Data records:
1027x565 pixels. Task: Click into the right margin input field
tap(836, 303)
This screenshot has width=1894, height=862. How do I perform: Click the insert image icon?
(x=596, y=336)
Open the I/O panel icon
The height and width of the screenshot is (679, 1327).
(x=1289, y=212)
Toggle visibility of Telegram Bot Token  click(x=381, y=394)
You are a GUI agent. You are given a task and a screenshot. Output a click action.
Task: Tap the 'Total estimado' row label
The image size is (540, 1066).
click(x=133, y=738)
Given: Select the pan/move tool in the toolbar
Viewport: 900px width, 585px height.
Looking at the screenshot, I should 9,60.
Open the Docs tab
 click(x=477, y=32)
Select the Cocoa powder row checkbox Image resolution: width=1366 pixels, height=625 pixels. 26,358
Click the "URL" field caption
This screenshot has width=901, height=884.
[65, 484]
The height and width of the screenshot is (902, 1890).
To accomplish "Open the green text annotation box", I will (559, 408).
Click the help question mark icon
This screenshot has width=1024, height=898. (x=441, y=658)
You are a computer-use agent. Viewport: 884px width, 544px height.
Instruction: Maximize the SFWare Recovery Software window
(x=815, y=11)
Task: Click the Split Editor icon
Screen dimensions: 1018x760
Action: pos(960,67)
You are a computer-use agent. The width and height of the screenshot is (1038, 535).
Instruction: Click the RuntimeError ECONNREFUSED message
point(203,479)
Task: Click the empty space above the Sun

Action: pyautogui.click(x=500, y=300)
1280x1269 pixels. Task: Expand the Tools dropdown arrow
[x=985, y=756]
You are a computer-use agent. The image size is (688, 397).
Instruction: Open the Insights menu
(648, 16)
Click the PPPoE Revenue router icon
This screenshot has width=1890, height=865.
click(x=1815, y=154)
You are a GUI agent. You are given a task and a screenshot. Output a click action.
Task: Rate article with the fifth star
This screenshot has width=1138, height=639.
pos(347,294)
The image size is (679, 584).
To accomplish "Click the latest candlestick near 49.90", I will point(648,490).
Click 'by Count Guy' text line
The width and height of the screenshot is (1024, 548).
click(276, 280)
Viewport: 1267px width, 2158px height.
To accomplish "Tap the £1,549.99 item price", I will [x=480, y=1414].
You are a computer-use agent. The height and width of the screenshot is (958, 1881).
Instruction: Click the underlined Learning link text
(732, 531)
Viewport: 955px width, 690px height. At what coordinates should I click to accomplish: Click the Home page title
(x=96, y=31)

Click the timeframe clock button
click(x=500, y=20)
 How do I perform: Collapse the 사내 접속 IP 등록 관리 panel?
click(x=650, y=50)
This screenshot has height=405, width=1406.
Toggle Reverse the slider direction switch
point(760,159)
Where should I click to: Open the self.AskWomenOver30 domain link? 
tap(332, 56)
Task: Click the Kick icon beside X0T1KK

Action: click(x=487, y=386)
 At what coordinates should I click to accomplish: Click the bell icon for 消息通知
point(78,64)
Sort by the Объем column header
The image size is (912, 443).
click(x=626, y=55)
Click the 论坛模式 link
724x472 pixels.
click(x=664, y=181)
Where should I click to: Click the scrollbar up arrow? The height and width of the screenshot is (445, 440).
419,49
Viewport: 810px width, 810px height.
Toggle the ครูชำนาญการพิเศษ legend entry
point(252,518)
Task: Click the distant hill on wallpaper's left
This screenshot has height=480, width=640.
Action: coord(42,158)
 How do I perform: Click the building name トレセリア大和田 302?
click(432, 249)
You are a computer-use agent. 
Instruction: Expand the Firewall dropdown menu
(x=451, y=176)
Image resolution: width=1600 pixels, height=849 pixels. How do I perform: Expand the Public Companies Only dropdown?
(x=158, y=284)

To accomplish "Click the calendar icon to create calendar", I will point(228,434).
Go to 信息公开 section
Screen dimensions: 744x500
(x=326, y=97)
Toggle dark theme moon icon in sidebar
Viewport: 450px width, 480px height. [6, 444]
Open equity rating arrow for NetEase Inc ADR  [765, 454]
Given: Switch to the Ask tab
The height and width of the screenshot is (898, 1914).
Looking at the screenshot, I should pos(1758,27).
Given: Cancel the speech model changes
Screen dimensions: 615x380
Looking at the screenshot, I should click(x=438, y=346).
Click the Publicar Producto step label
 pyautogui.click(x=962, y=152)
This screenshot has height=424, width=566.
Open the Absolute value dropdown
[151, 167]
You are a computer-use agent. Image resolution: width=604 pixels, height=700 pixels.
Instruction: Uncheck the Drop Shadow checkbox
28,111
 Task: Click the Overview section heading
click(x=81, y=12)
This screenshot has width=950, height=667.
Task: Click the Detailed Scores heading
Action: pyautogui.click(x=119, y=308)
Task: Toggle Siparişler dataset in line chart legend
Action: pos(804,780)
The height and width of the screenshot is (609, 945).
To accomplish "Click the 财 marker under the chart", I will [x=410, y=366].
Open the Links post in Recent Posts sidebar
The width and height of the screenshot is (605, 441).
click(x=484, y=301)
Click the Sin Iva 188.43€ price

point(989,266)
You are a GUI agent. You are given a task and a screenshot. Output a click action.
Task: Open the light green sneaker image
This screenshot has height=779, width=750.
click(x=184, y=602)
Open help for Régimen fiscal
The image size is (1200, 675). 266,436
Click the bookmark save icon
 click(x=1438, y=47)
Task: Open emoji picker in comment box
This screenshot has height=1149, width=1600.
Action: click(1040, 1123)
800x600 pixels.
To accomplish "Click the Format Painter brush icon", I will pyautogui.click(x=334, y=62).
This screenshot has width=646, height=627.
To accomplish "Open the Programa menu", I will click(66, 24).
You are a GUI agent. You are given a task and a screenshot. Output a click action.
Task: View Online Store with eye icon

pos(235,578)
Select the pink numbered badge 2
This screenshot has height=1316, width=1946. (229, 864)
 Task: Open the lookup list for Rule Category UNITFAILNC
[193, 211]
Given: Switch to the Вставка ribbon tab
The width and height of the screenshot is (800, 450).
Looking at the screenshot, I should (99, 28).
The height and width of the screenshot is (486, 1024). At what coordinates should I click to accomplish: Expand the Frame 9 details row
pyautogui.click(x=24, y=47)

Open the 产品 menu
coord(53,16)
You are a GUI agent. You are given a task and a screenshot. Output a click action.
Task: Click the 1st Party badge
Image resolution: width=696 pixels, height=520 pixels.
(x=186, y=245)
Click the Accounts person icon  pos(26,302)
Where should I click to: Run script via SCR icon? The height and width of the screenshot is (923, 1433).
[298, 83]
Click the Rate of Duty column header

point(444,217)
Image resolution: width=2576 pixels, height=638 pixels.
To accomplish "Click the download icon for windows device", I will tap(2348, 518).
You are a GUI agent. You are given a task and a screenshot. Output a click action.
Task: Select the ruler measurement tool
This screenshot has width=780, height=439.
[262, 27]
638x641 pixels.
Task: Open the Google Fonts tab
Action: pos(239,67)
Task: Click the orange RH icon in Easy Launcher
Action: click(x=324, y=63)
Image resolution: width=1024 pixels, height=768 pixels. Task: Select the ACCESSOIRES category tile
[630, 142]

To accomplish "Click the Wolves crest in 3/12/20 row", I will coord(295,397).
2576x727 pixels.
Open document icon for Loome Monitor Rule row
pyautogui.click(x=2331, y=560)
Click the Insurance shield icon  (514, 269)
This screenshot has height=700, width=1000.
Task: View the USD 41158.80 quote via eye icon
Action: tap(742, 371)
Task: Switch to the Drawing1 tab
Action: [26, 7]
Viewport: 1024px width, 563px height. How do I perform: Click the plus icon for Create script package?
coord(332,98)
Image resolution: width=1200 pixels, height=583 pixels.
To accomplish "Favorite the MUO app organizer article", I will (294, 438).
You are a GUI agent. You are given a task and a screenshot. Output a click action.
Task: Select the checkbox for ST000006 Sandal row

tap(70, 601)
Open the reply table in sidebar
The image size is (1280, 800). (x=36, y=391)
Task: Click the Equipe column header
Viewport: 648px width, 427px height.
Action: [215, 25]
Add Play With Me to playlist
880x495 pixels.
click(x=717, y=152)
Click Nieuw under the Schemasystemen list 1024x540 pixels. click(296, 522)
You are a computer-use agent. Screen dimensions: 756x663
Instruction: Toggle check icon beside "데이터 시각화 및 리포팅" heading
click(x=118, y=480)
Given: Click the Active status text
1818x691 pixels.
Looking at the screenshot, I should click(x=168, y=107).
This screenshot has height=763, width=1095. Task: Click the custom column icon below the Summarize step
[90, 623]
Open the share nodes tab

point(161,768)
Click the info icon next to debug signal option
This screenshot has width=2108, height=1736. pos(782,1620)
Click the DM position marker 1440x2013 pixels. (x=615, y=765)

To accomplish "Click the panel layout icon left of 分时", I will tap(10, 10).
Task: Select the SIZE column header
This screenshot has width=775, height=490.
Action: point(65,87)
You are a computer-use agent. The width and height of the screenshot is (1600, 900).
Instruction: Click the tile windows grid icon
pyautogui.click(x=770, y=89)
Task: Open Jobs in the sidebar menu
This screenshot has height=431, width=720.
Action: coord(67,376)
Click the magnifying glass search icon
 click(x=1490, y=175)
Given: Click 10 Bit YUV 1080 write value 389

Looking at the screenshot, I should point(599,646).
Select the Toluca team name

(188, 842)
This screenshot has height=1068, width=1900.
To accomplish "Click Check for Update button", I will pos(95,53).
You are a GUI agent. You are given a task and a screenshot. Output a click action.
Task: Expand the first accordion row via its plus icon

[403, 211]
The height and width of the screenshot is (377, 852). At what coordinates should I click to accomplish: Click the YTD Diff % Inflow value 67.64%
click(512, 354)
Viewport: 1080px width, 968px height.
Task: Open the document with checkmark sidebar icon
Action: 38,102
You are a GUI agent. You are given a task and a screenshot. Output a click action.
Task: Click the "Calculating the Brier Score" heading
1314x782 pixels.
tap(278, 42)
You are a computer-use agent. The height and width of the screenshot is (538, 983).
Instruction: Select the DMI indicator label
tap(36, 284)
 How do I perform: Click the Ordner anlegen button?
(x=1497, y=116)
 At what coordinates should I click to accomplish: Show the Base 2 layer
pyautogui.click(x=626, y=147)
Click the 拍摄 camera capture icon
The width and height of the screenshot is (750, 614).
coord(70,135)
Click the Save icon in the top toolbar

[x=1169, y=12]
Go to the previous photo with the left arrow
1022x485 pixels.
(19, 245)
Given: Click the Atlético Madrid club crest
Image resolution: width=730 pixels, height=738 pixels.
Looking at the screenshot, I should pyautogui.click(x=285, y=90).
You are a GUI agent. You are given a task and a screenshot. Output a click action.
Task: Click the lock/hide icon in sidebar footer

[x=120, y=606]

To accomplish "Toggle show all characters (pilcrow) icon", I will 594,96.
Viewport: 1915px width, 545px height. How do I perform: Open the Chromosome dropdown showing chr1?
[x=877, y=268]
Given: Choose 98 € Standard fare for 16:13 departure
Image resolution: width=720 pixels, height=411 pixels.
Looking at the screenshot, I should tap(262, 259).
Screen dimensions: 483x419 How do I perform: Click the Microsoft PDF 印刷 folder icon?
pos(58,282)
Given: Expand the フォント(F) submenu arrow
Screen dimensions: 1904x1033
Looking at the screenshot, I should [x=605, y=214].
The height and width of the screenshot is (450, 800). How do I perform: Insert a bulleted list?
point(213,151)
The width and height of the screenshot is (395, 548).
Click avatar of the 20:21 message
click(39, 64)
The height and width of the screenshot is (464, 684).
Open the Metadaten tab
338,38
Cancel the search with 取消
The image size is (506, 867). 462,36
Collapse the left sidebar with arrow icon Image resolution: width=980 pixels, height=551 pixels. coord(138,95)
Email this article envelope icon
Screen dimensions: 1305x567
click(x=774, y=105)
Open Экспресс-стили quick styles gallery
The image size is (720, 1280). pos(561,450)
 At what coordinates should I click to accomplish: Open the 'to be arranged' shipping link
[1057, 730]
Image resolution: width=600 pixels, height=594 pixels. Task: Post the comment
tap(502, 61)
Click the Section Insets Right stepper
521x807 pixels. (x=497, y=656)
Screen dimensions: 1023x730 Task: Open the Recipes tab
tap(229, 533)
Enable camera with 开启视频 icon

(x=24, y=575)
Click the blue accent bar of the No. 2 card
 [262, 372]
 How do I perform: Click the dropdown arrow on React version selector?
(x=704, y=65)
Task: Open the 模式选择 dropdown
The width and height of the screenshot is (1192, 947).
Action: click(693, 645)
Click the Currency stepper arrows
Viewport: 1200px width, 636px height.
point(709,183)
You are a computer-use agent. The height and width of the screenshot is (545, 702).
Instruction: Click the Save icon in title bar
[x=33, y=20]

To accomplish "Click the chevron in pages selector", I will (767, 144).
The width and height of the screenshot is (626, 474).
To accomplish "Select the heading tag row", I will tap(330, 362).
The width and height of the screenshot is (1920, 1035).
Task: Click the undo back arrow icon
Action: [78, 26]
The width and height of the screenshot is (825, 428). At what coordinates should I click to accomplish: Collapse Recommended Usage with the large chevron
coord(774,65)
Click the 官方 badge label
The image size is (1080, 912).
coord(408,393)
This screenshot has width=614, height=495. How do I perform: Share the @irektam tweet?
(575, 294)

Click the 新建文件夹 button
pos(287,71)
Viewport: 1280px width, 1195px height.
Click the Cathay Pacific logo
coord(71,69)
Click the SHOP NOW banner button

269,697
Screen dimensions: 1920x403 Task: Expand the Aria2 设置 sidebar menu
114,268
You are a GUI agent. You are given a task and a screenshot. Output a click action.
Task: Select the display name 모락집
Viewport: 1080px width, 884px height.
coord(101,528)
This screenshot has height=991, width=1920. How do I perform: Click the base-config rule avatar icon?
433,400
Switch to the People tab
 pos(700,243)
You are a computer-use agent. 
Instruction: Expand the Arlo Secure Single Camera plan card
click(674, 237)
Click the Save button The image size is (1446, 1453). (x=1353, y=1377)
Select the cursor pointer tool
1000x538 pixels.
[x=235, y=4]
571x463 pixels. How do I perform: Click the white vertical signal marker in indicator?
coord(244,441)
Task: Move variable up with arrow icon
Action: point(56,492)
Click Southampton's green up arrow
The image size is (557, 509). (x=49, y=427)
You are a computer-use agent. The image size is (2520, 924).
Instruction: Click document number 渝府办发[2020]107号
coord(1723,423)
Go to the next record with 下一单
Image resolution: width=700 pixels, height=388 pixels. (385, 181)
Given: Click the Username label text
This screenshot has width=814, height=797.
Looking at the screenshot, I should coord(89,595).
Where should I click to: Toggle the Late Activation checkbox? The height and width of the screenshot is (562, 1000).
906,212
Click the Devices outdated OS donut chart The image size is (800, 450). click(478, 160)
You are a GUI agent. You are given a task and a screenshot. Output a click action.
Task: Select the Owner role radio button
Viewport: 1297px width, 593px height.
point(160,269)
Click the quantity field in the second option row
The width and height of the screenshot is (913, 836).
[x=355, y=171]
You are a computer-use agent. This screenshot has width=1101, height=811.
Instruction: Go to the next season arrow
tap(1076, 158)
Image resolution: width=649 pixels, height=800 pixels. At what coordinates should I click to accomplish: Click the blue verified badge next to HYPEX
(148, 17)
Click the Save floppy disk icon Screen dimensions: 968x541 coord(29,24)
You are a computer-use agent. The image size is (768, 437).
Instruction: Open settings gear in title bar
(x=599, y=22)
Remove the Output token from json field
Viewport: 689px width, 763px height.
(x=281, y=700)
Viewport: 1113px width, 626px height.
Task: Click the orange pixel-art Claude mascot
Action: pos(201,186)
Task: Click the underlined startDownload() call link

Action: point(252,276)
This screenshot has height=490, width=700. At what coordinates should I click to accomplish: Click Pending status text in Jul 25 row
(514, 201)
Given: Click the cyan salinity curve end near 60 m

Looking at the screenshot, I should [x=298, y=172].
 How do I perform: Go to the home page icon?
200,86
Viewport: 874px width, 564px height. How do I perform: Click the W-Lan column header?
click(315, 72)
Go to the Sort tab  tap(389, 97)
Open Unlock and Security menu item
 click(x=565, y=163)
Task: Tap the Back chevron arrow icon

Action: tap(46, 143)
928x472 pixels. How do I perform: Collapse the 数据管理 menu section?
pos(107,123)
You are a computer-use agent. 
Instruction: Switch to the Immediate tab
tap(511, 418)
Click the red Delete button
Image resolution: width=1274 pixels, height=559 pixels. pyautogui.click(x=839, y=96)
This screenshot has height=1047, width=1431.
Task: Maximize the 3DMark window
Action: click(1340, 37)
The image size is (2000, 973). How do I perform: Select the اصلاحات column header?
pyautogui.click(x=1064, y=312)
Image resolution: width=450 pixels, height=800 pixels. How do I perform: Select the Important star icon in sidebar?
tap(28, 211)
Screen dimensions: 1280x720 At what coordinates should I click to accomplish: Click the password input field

## YOUR GOAL
Copy from the line with "Instruction: Switch to the Immediate tab" to the final line of the records, inclusive, and add nothing else.

## RESPONSE TO THE TASK
Instruction: Switch to the Immediate tab
tap(511, 418)
Click the red Delete button
Image resolution: width=1274 pixels, height=559 pixels. pyautogui.click(x=839, y=96)
This screenshot has height=1047, width=1431.
Task: Maximize the 3DMark window
Action: click(1340, 37)
The image size is (2000, 973). How do I perform: Select the اصلاحات column header?
pyautogui.click(x=1064, y=312)
Image resolution: width=450 pixels, height=800 pixels. How do I perform: Select the Important star icon in sidebar?
tap(28, 211)
Screen dimensions: 1280x720 At what coordinates should I click to accomplish: Click the password input field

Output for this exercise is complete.